Atala è uno dei marchi che hanno fatto la storia del ciclismo. Forse non tutti lo sanno, ma fu in sella a una bicicletta Atala che Luigi Ganna si portò a casa il Giro d’Italia del 1909 e del 1910. Da allora in poi il marchio con sede a Monza ebbe esiti altalenanti e dopo gli anni ’80 con la partecipazione al Giro d’Italia iniziò un importante periodo di calo di immagine che portò Atala a diventare un marchio di bici da supermercato.

Con la cessione del 50% del marchio al gruppo olandese Accell, le cose hanno iniziato progressivamente a cambiare, sono stati acquisiti e creati nuovi marchi, alcuni anche prestigiosi (Umberto Dei e Maino), altri dall’alto contenuto tecnologico (Whistle e Carraro).

Sembrava andasse tutto bene, poi arrivò l’edizione 2021 di EICMA, l’Esposizione Internazionale di Cicli, Motocicli e Accessori che ha messo in evidenza qualche aspetto di debolezza.

Atala si è presentato in fiera con uno stand di tutto rispetto, capace di reggere la concorrenza degli stand del settore moto e con una serie di prodotti di sicura qualità. Per valorizzare la nuova gamma di bici, il management della casa monzese ha pensato bene di ricorrere al più antico trucco del mondo: affiancare al prodotto una ragazza discinta e ammiccante.

L’antica tecnica dell’ancoraggio

La pratica è uso comune nelle fiere di moto: si mette la sventolona di turno in sella alla nuovissima fuoriserie e la si lascia lì a rosolare sotto i faretti mentre orde di adolescenti con gli ormoni in fibrillazione si precipitano a fare foto che condivideranno poi sui social con l’hashtag #tette coprendo il marchio e il prodotto.

Nel gergo del marketing questa tecnica si chiama “ancoraggio”: metto una bella gnocca accanto a un prodotto anonimo per creare un’associazione implicita nel cervello di chi guarda “compra il mio prodotto e anche tu potrai avere una gnocca così”. Questo è il metodo con cui i maestri del marketing hanno convinto intere generazioni di persone a fumare: per essere fighi come James Dean, come Humphrey Bogart, come Alain Delon, come Clint Eastwood.

Ma stiamo parlando degli anni ’50 e oggi, a distanza di 70 anni, viene da pensare che si possa fare di più e di meglio.
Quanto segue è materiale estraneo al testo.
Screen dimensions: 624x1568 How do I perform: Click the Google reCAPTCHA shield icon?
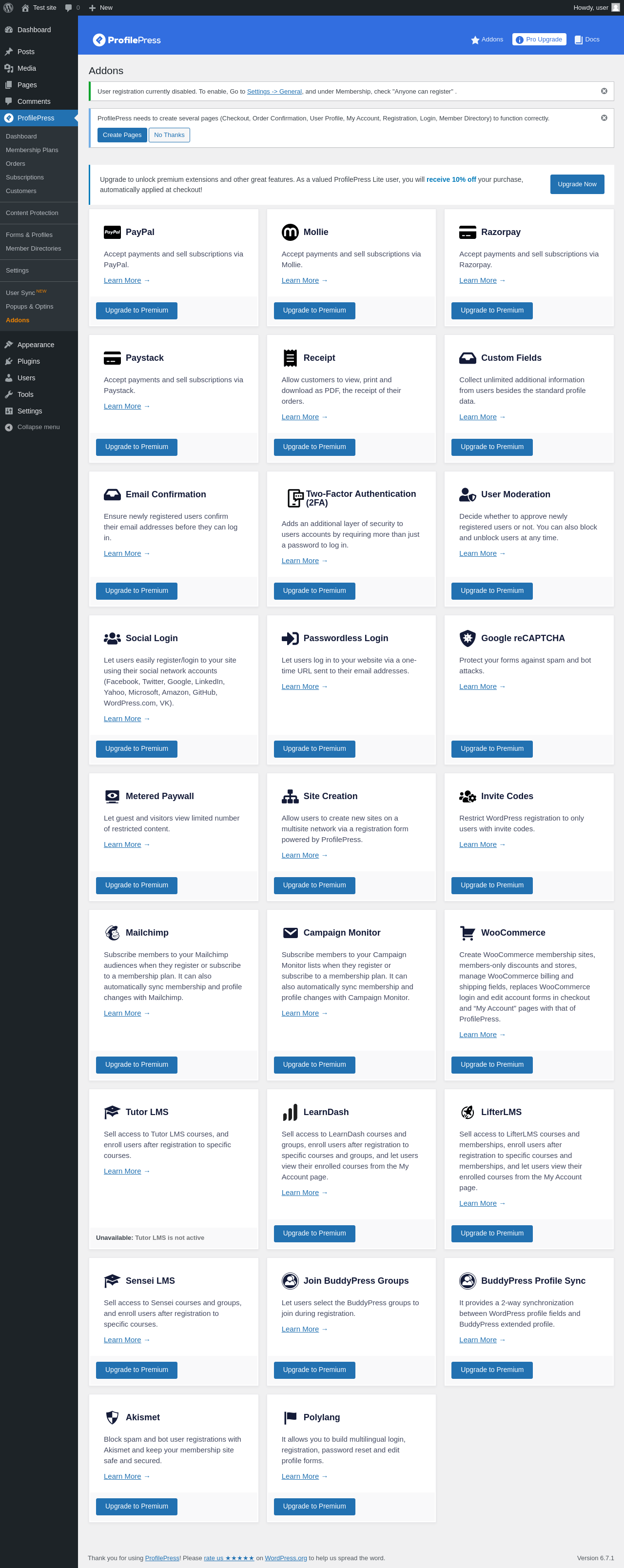pos(468,638)
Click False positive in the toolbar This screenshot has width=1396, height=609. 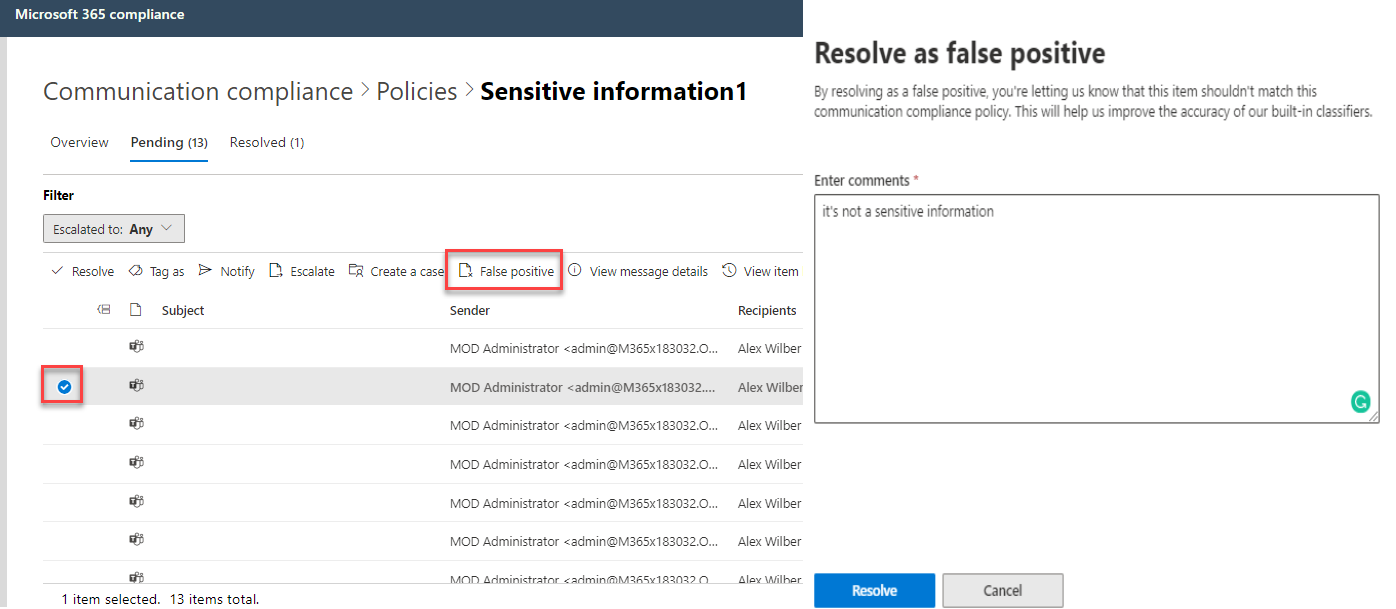click(x=506, y=271)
Questo non solo perché il consumatore di oggi è più raffinato e ha bisogno di nuovi trucchetti per essere convinto a comprare qualcosa, ma anche perché in un’era in cui chiunque può avere accesso a tutto l’eros che desidera semplicemente cliccando sul proprio smartphone, non si capisce perché questi debba intercettare l’erotismo in uno stand che pretende di commercializzare biciclette.
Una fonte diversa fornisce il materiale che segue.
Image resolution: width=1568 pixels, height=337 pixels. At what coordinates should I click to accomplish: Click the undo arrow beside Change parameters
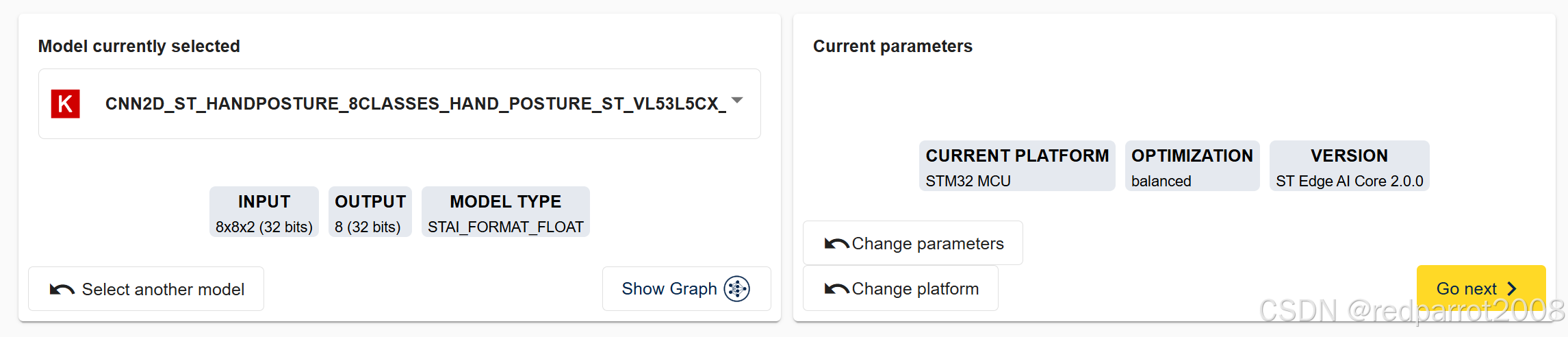836,244
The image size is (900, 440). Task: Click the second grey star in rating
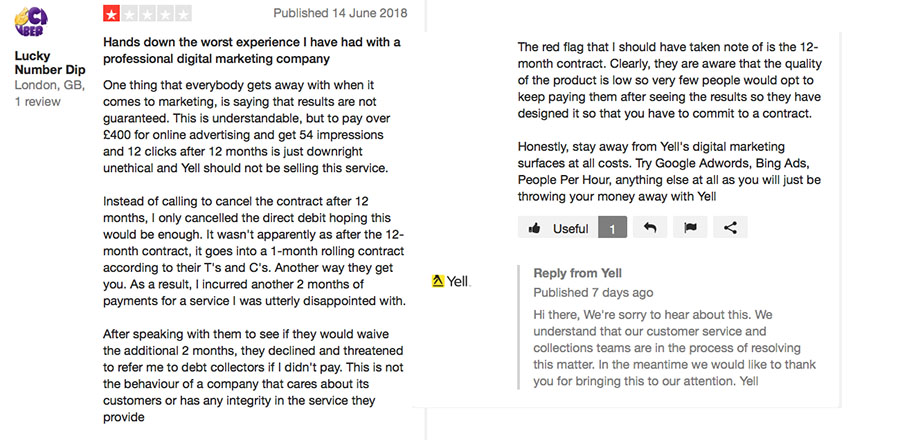129,14
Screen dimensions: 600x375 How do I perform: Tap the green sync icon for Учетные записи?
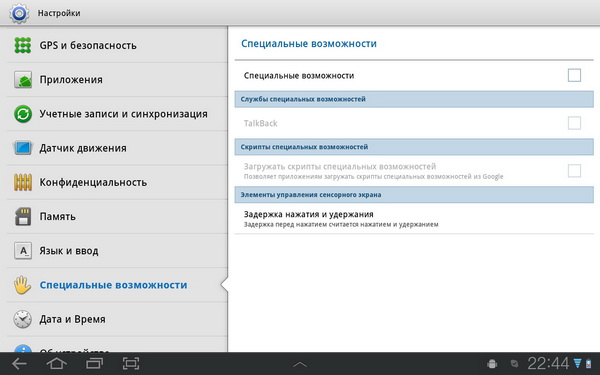pos(23,114)
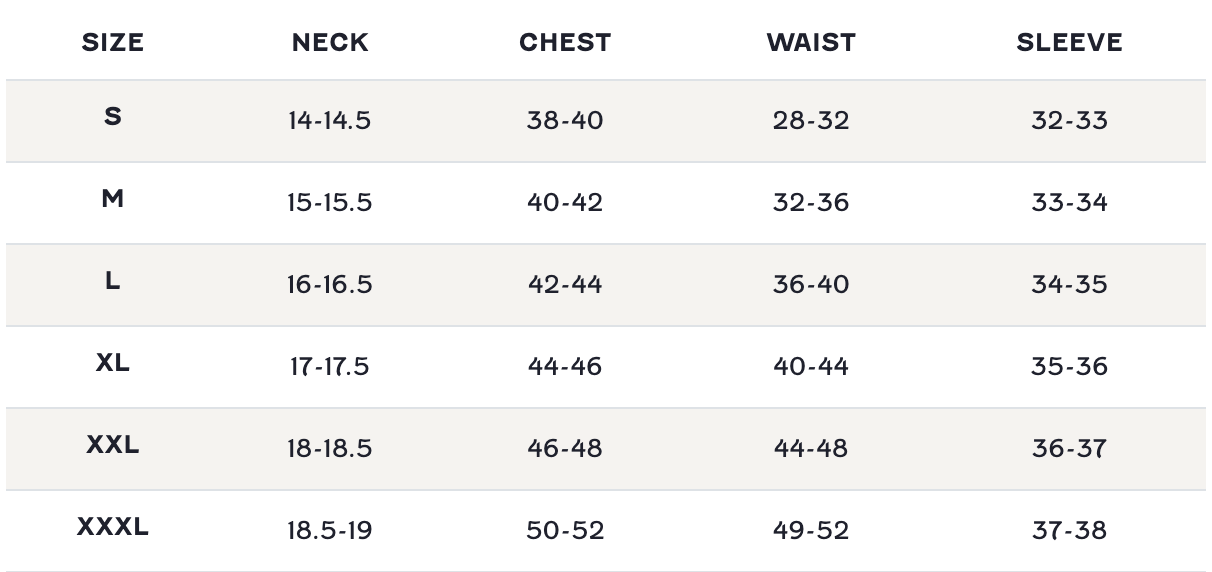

La mercificazione del corpo

La pratica dell’ancoraggio tra belle donne e prodotti è stata progressivamente abbandonata nel corso del tempo perché ha lo sgradevole effetto di trasformare il corpo della donna in un prodotto in vendita che sembra quasi incluso nel prezzo.

Al di là della questione etica e morale, questa pratica è stata progressivamente abbandonata in molti ambiti perché è escludente nei confronti delle donne stesse: d’altronde se io voglio vendere un prodotto a delle donne, l’ultima cosa che debbo fare è farle sentire come rappresentanti della storia millenaria del meretricio. E il ciclismo, come sappiamo, è un settore che sta disperatamente cercando di avvicinarsi all’universo femminile per coinvolgerlo.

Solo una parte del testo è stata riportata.